Pubdate: Tue, 06 May 2014
Source: Foster's Daily Democrat (Dover, NH)
Copyright: 2014 Geo. J. Foster Co.
Contact: http://drugsense.org/url/mYsCsdPU
Website: http://www.fosters.com/
Details: http://www.mapinc.org/media/160
Author: Andrew Hemingway
Note: Andrew Hemingway is a Republican primary candidate for New 
Hampshire governor.

HASSAN'S MEDICAL MARIJUANA FLIP-FLOP IS HURTING PATIENTS

It's sad what's happening - or rather, what isn't happening - with 
New Hampshire's "therapeutic use of cannabis" program. Despite the 
fact that a medical marijuana bill was signed into law last July, 
nine months later patients are still no better off than they were a year ago.

This failure of our state government to protect even the sickest 
patients can be laid squarely at the feet of two individuals: 
Governor Maggie Hassan and former Governor John Lynch.

Let's rewind. The House and Senate have approved medical marijuana 
bills three times dating back to 2009, and all three bills were 
either killed or mangled at the behest of Democratic Governors. As a 
result, today New Hampshire is the only state in New England where 
doctors still can't help their patients get legal protection if they 
have a serious illness and could benefit from marijuana.

In 2009, the House and Senate approved a bill that would have allowed 
doctor-approved patients to cultivate a limited amount of marijuana 
for personal use. Unfortunately, Governor Lynch insisted that 
patients could not be allowed the freedom to take care of themselves. 
In an effort to appease the Governor, Democrats rewrote the bill, 
replacing the limited government approach with a top-down, 
bureaucratic system that would have maintained felony penalties 
against any individual patient growing his or her own marijuana 
plants for medicinal use.

Lynch vetoed the bill anyway, and the effort to override his veto 
fell two votes short. Patients' hopes were crushed, and some have 
since uprooted their families, moving to neighboring states so they 
could legally find relief by growing a simple plant.

Let's flash forward to 2012, when the House and Senate were led by 
Republican supermajorities and Senator Jim Forsythe (R-Strafford) 
took the lead on this issue by sponsoring SB 409.

Senator Forsythe felt strongly that health care decisions should be 
made by doctors and patients, not by bureaucrats or police officers.

Collected data entries:
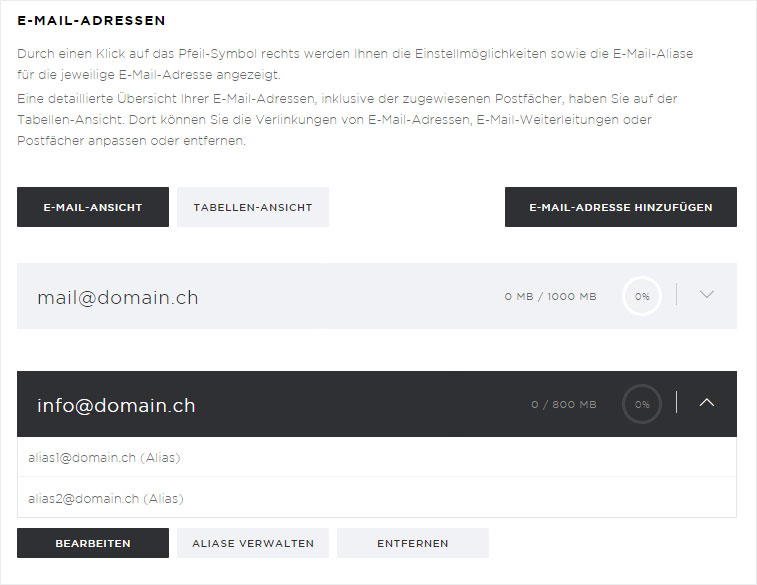The height and width of the screenshot is (585, 757).
Task: Click the dark info@domain.ch header bar
Action: click(x=377, y=404)
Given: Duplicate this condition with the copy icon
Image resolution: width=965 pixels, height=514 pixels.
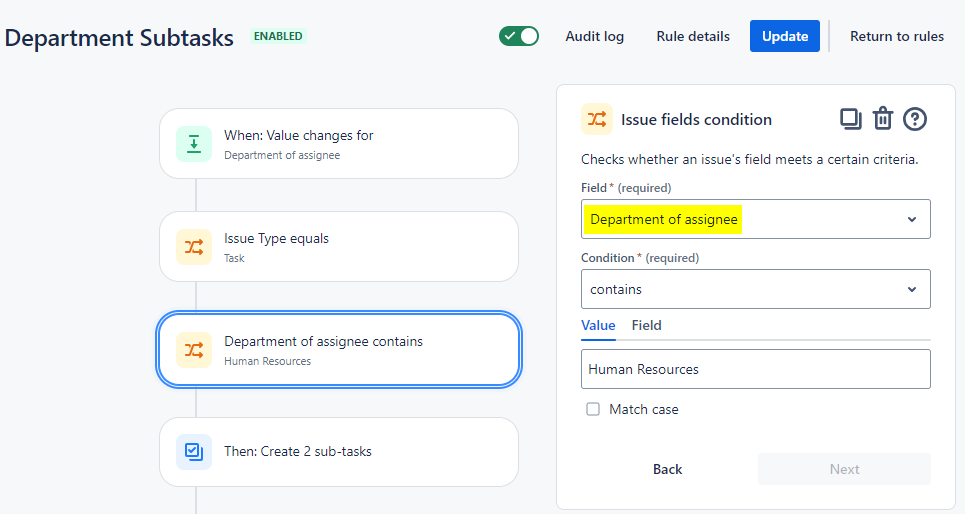Looking at the screenshot, I should click(x=850, y=119).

Questions to answer:
1) In the op-ed on New Hampshire's medical marijuana program, who sponsored SB 409 in 2012?
2) Extend the op-ed on New Hampshire's medical marijuana program, starting after its final sentence.

Answers to this exercise:
1) Senator Jim Forsythe (R-Strafford).

2)
His bill abandoned the bureaucratic approach and returned to the 
simple concept of protecting doctor-approved patients from arrest and 
prosecution. This compassionate Republican proposal won majority 
support from both Republicans and Democrats in the House and Senate, 
but it was again vetoed and killed by Governor Lynch.

After this second crushing defeat, patients seeking protection were 
relieved when Maggie Hassan announced she was running for Governor. 
Then-Majority Leader Hassan had voted for the bill that would have 
allowed plants and immediate legal protections in 2009, so patients 
thought their time had finally come, and many became supporters of 
her campaign.

But then she flip-flopped.

In 2013, the House passed HB 573 with more than 80% support. This 
bill would have allowed limited home cultivation and would have also 
allowed for a few state-regulated dispensaries. In a word, it would 
have given patients choice.

But as we often see on other issues, such as education and health 
care, Democrats like Hassan just don't appear to see any value in 
letting individuals make their own choices. While HB 573 was being 
considered by the Senate, Hassan turned against the interests of 
patients and threatened to veto the bill unless the Senate gutted 
several key provisions.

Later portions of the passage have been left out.